Nella sua introduzione all’evento del 6 dicembre, non ha neppure pronunciato la frase “avvocato in Costituzione”. Lo hanno fatto, subito dopo, non solo un osservatore “terzo” come il vicepresidente della Consulta Giulio Prosperetti ma, soprattutto, il guardasigilli Carlo Nordio. È stato lui a promettere di rimediare, il prima possibile, all’esclusione della norma costituzionale sugli avvocati dal testo sulla separazione delle carriere. Dopo di lui hanno detto la stessa cosa, nell’ordine, il sottosegretario Andrea Delmastro, di FdI, la responsabile Giustizia del Pd Debora Serracchiani, la capogruppo 5S in commissione Giustizia alla Camera Valentina D’Orso, la senatrice della Lega Erika Stefani, anche lei capogruppo Giustizia, la presidente dei deputati di Italia viva Maria Elena Boschi e il forzista Pietro Pittalis, vicepresidente della commissione Giustizia di Montecitorio. Tutti d’accordo.

Cosa è cambiato rispetto al ricordato Consiglio dei ministri del 29 maggio 2024 in cui tutti e tre i partiti di governo ritennero che l’avvocato in Costituzione, se innestato nella già indigesta, per le toghe, separazione delle carriere, avrebbe rischiato di accentuare il senso di mortificazione nella magistratura? È cambiato il mood, lo spirito, la logica e anche il messaggio politico con cui il governo di Giorgia Meloni procede verso la riforma costituzionale della giustizia.

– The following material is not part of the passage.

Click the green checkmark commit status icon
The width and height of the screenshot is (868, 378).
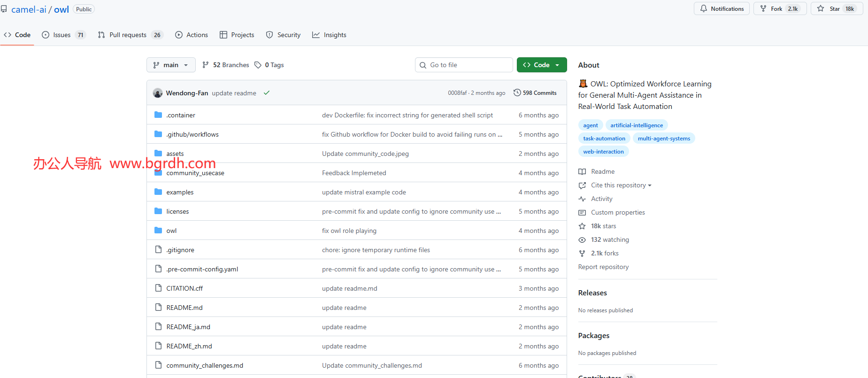click(x=267, y=93)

È ormai definitivamente acquisita la certezza che la separazione delle carriere dovrà passare per un referendum confermativo, in modo da ottenere dagli elettori un placet in grado di risolvere il pluridecennale conflitto tra politica e ordine giudiziario. Ma proprio perché la vittoria del sì confermativo a quel referendum dipenderà dal superamento della frattura che, sulla giustizia, si è aperta con Mani pulite, Nordio e la maggioranza si convincono ogni giorno di più che il “divorzio” giudici-pm vada affrancato dal paradigma vendicativo, troppo “berlusconiano”, troppo divisivo e perciò troppo rischioso per gli esiti della consultazione.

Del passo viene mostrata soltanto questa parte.